Potter swallows hard. “I wouldn’t have done that,” he says. “It doesn’t matter what I think about you. I don’t think you deserved Azkaban.”

“What do you think about me?” Draco asks, his mouth gone dry. He takes a sip of his beer. 

Potter sighs, and turns off the heat. The water in the pot slowly stops boiling. “I don’t, usually,” he says, and then goes to drain the pasta over the sink. Draco doesn’t think that’s true, but he doesn’t argue. 

“It’s ready,” Potter says after a moment, pouring the pasta back into the saucepan and bringing it to the table. Two bowls float from shelf over to join it, setting themselves down on top of two green placemats. “Will you bring the sauce over?” Potter asks, sitting down. “And some forks.”

Draco opens the cutlery drawer on his first try, and then sits down opposite Potter at the table. There’s an aloe vera plant between them in a red and yellow pot, which is cheerful, even though it’s clear nobody’s bothered to water the poor thing in a while. 

Draco only manages a few bites of his pasta before setting his fork down on the table. “I feel a bit sick,” he says, and is sort of surprised to realise that it’s true. His head feels light, as though at any moment it might detach from his body and float up to the rafters. 

Potter shrugs, and keeps eating. He has terrible table manners, Draco realises, after watching him for a while, and he keeps spilling tomato sauce onto the table in front of him. 

“You seriously came here to say thank you?” Potter asks, pushing his bowl away from him once he’s done. 

Draco pauses for a moment. “Well,” he says. “Yes. And I came to say goodbye, I suppose.”

“Goodbye,” Potter echoes. He looks at Draco for the first time in a while, and his eyes are so green. 

“I’m going away for a bit,” Draco tells him. “The day after tomorrow, actually. I’ve been offered a place on an arithmancy course in the university in Berlin. It starts at the end of September but I think it’s important to get settled first.” 

Potter frowns. “That’s,” he says, and then stops. 

“It’s soon,” Draco says, trying to help him out. 

“You don’t want a break first?” Potter asks him.
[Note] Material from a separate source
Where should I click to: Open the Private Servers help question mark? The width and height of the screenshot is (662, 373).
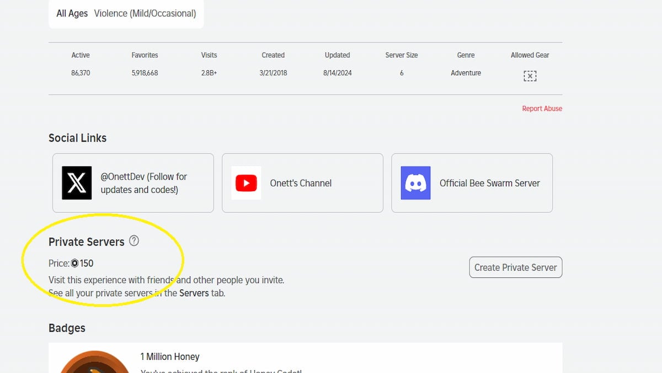pos(134,241)
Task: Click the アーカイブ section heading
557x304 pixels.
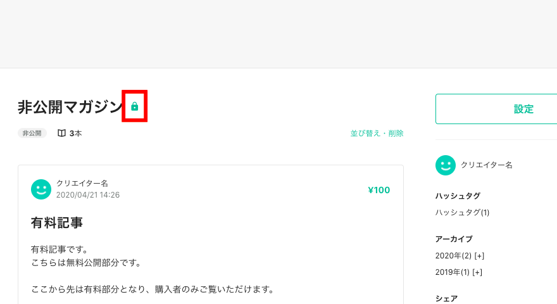Action: 454,239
He starts to fiddle with the corner of a placemat, unravelling the fabric under his fingers. 

“It-- will be a break,” Draco explains. 

“You’re not doing your OWLS?” Potter asks. “I thought everyone was going back to Hogwarts after the summer.”

“My marks were good,” Draco says, shrugging. “I don’t think they get that many applicants for arithmancy, to tell you the truth. London’s better for it.”

“You’re seriously going to do arithmancy?” Potter asks dubiously. “As a  _ break _ ?”

“Well what to  _ you  _ intend to do?” Draco snaps. 

Potter tilts his head to the side noncommittally, then stands. The dishes rise from the table when he does, following him over to the sink and sinking down into the water when he turns the tap on. “I dunno,” Potter says. “I haven’t decided. I might not do anything.”

“What,” Draco says, “for your entire life?”

“What makes you think you have a fucking say in it?” Potter replies angrily. “I could-- whatever I did, you wouldn’t be a person who gets to comment on my choices.”

Draco pushes his chair back, swigging the last of his beer. “You’re right, of course,” he says. “I’d better go. Thank you for dinner.”

“You didn’t eat anything,” Potter says, turning the tap off with more force than is probably necessary. “You didn’t even take your jacket off.”

“Can I see the family tree before I leave?” Draco blurts out. 

Potter turns to him. “It’s gone,” he says. “I took it down.”

“Oh,” Draco says weakly, his eyes hot. “What did you do with it?” 

“It’s in the attic somewhere, I think,” Potter replies. He’s staring at Draco as though he’s a bomb that’s about to go off. “Look, I’ll dig it out for you at some point. Send it over to the Manor.”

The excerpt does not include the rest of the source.